The optimal fit was achieved using a linear model, demonstrating a coefficient of determination of 0.51. It seems that DOE modelling is better suited for mixture designs than analysing experimentally derived parameters (Zanatta et al., Reference Zanatta, Boca Santa, Padoin, Soares and Gracher Riella2021). While these predictions are reasonably reliable, more robust models are necessary that incorporate additional characteristics of the materials under study. Future plans include developing models using artificial neural networks and random forest regression for ongoing research.
Conclusions
This study investigates ceramic and refractory clays from four deposits in Serbia using various types of ternary diagrams to analyse granulometry, chemical composition and bulk mineralogical composition. The aim was to comprehensively explore existing ternary charts to provide detailed insights into the presented deposits and others from around the world. The results were compared with established areas in these diagrams, assessing clay suitability for ceramics production, fired product colouration and bloating. A rapid screening method was developed to assess new clay deposits for ceramic production potential, optimizing resource utilization.
Initial ternary diagrams based on clay chemical composition suggested potential for producing non-bloating, white-bodied ceramics from tested deposits, which was partially accurate. Fired products exhibited various colours, including brownish hues, and the organic matter in some samples caused bloating even under slow firing conditions. Statistical analysis highlighted FT and particle-size distribution as the most factors most significantly impacting MR after firing.

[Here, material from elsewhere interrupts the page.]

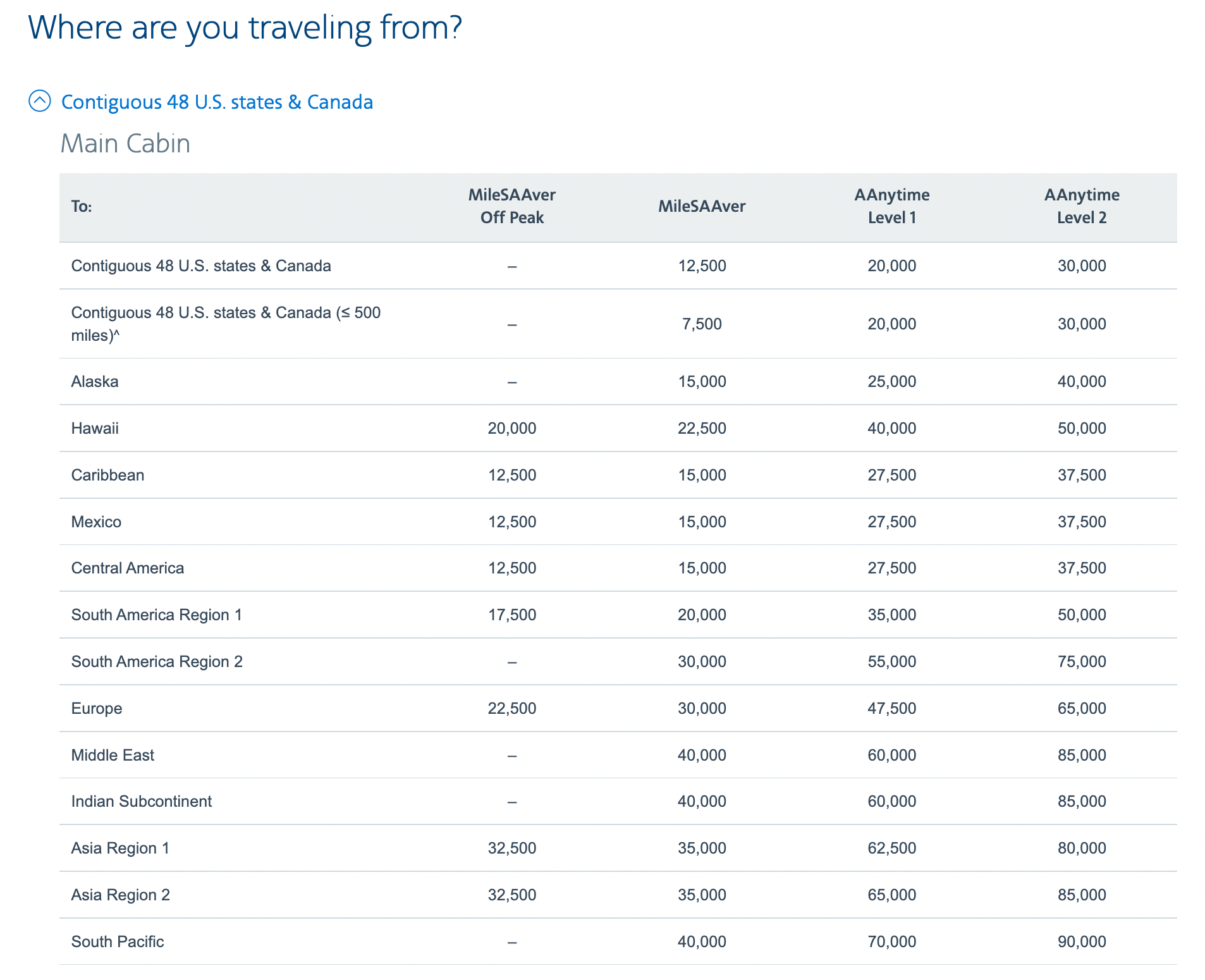
Task: Click the MileSAAver column header
Action: tap(702, 206)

This study expands traditional ternary diagrams in the ceramics industry, advocating for environmentally friendly use of natural resources through dry-milling processes. It extends traditional ternary diagrams to propose a swift method for the preliminary assessment of raw material suitability, thereby saving time and resources. Future research will incorporate modelling techniques such as artificial neural networks and random forest regression to predict raw material influences on final ceramic tile quality and prioritize materials accordingly.
CRediT authorship contribution statement
Milica V. Vasić: Formal analysis, Conceptualization, Methodology, Visualization, Writing – original draft, Writing – review & editing, Mentoring. Pedro Muñoz Velasco: Writing – review & editing. Nevenka Mijatović: XRF analysis, Writing – original draft, Writing – review & editing. Milena Radomirović: Writing – original draft, Writing – review & editing. Zagorka Radojević: Resources, Formal analysis, Methodology, Project administration, Writing – original draft.
Financial support
This work is supported by the Ministry of Science, Technological Development and Innovation of the Republic of Serbia, Contract No. 451-03-66/2024-03/200012.
Conflicts of interest
The authors declare that they have no known competing financial interests or personal relationships that could have appeared to influence the work reported in this paper.